Incyte (NASDAQ:INCY) has announced that the U.S.FDAhas granted Breakthrough Therapy designation to INCA033989, the company’s first-in-class monoclonal antibody designed to target mutant calreticulin (mutCALR). The designation applies to patients with essential thrombocythemia who carry a Type 1 CALR mutation and are resistant or intolerant to at least one cytoreductive therapy. 

ET is a chronic myeloproliferative neoplasm marked by persistently elevated platelet counts due to abnormal bone marrow activity. CALR mutations, among the most common oncogenic drivers in ET, appear in roughly 25 percent of patients. Type 1 CALR mutations—present in more than half of CALR-mutant ET cases—carry the greatest risk of progression to myelofibrosis. 

According to Pablo J. Cagnoni, M.D., President and Head of Research and Development at Incyte, the designation accelerates development efforts and reflects the meaningful therapeutic promise of INCA033989 for a patient group with limited treatment options. 

Encouraging Early Clinical Data Presented at EHA and Heading to ASH 

The FDA’s decision was supported by Phase 1 data evaluating INCA033989 in patients with Type 1 CALR mutations. These preliminary results, presented earlier this year at the 2025 European Hematology Association Congress, revealed that the investigational antibody was well-tolerated and delivered rapid and sustained platelet count normalization across evaluated doses. Higher doses demonstrated greater platelet responses in both Type 1 and non-Type 1 mutation groups. 

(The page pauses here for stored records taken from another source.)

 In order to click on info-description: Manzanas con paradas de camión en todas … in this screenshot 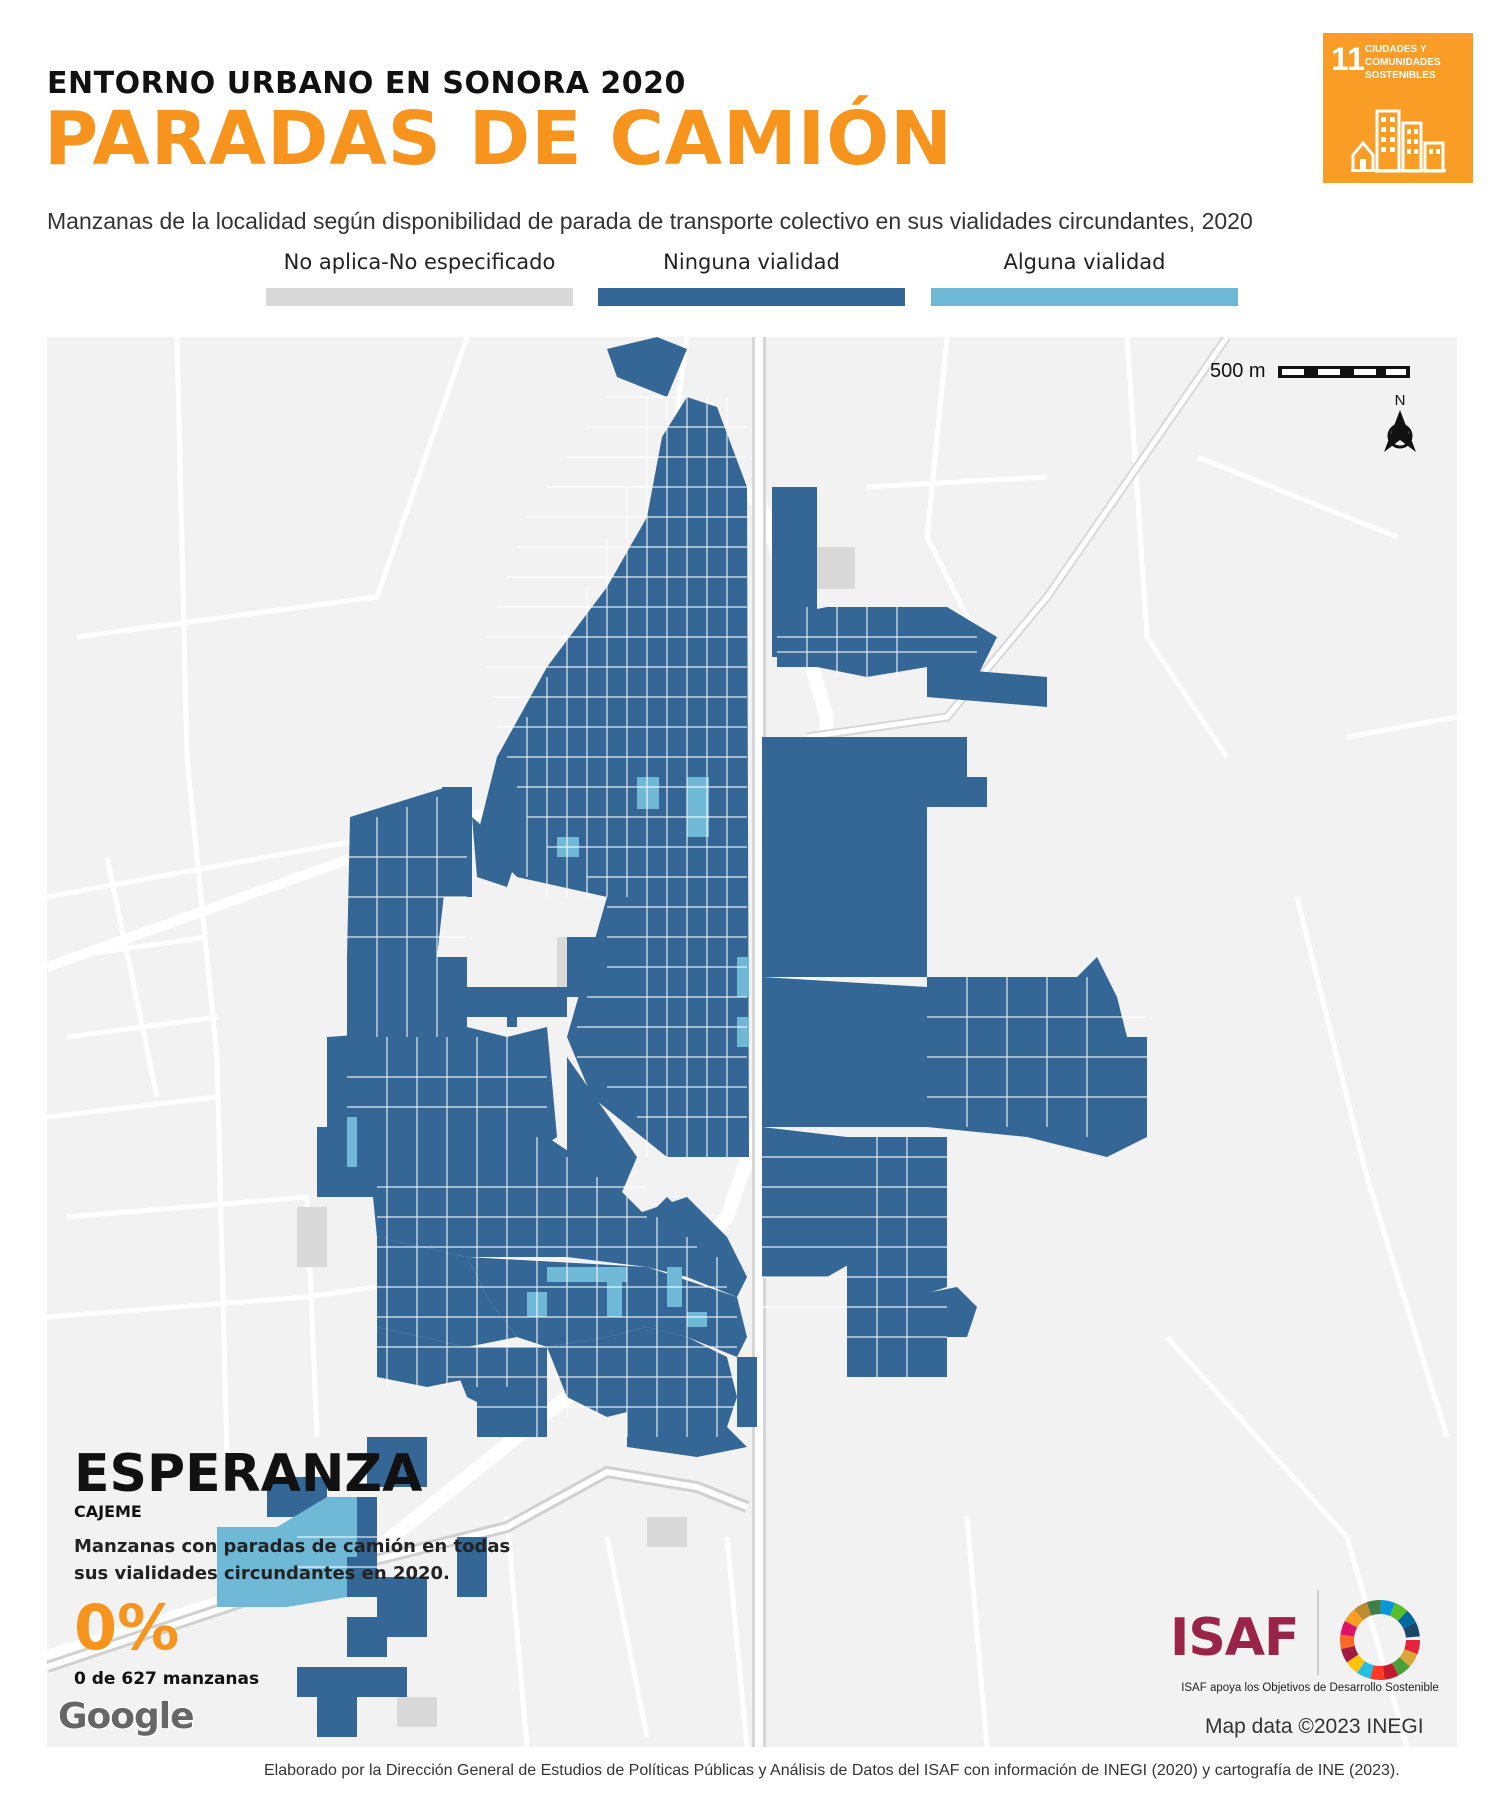, I will do `click(292, 1560)`.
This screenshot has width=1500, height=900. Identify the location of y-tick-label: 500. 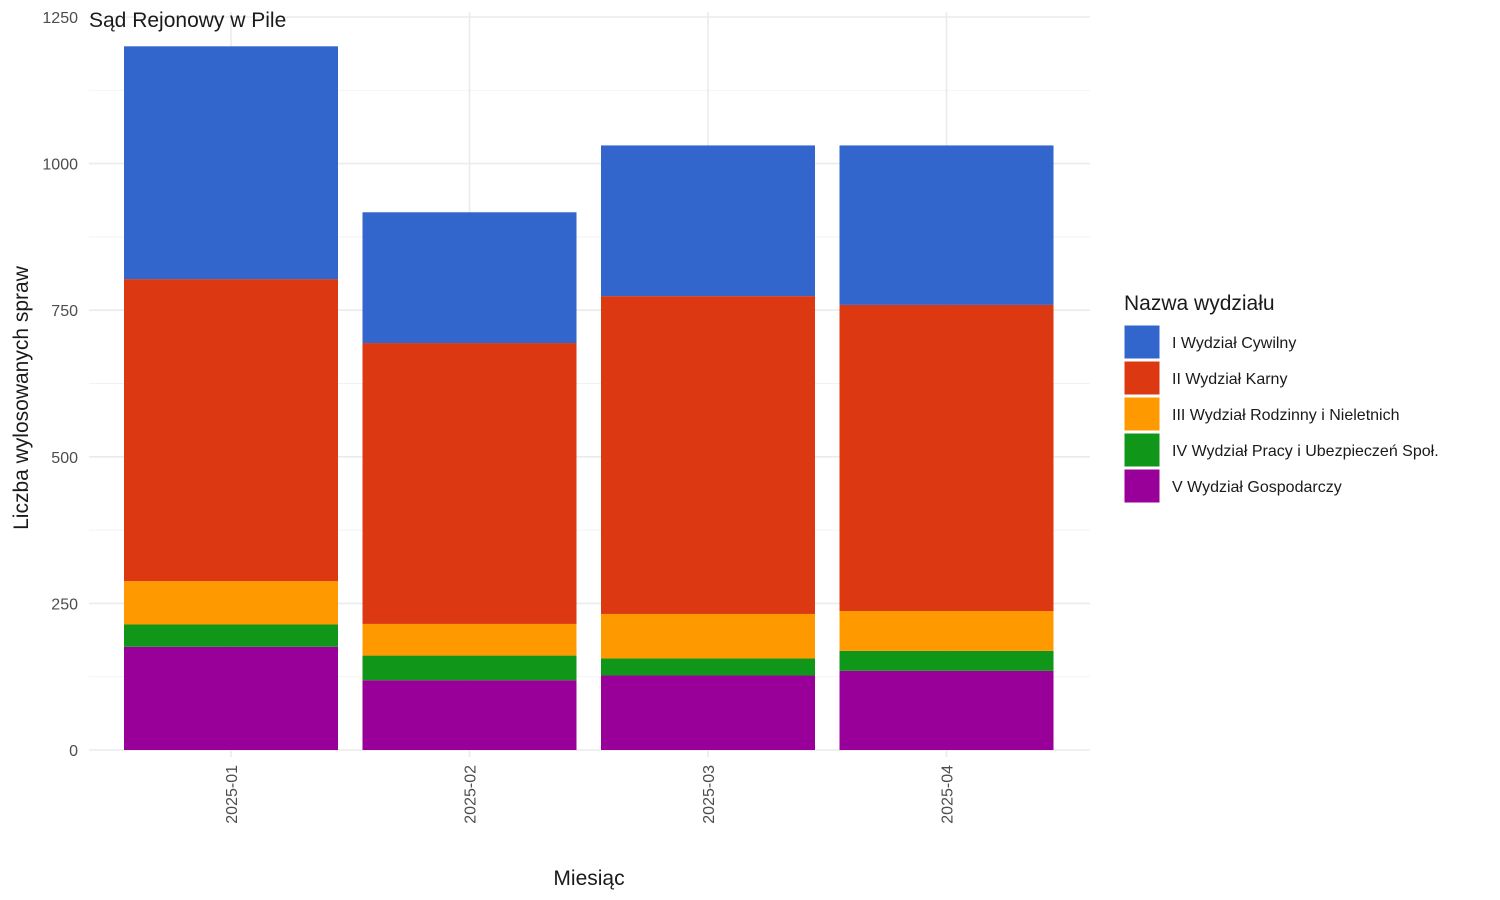
(64, 458).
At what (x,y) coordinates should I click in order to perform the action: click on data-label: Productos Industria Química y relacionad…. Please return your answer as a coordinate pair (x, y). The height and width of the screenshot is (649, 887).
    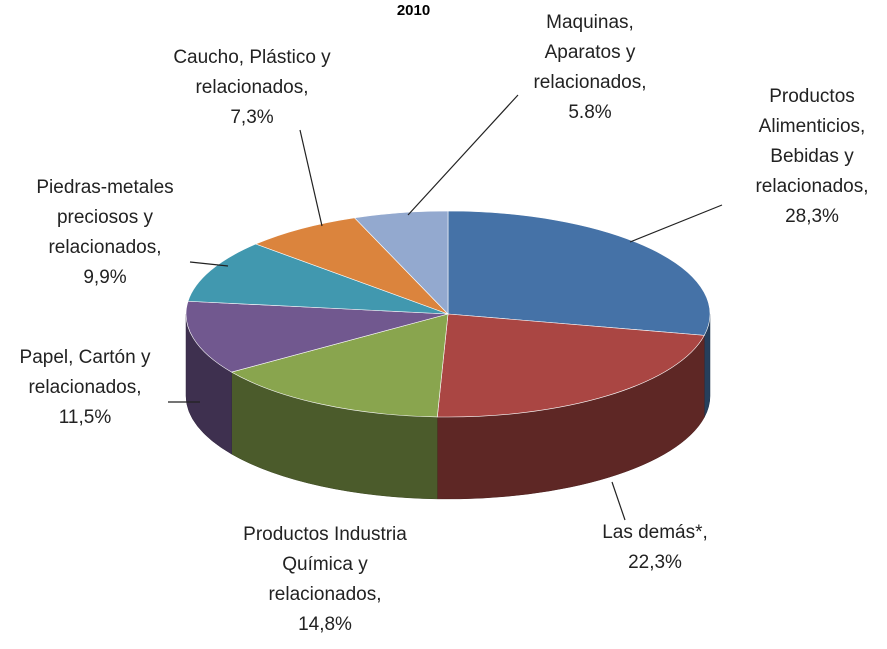
    Looking at the image, I should click on (325, 580).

Incyte will present updated findings at the 2025 ASH Annual Meeting in Orlando, including new data in both essential thrombocythemia and myelofibrosis. The company notes that INCA033989’s mutCALR-specific targeting may spare healthy cells, offering a precisely directed approach distinct from broader cytoreductive strategies. 

Following discussions with regulatory agencies, Incyte intends to initiate a registrational Phase 3 program in mid-2026, evaluating the therapy in ET patients with either Type 1 or non-Type 1 CALR mutations who have inadequate response or intolerance to existing treatments. 

Expanding Pipeline Focused on MPN Innovation 

Incyte continues to advance a pipeline dedicated to oncology, inflammation and autoimmunity, with a particular focus on myeloproliferative neoplasms. The company is recognized for developing targeted therapies that address disease biology while aiming to maintain healthy cell function. INCA033989 is positioned as a key component of this next wave of mutCALR-focused innovation. 

Conclusion 

The FDA’s Breakthrough Therapy designation for INCA033989 positions Incyte to accelerate development of a therapy that could meaningfully shift the treatment landscape for CALR-mutant essential thrombocythemia. With encouraging early data, strong mechanistic rationale, and a Phase 3 program on the horizon, the company is poised to advance a next-generation therapeutic strategy for patients with limited current options. 

Incytes’ shares closed at USD 102.52, marking a 2.05% increase from the prior session.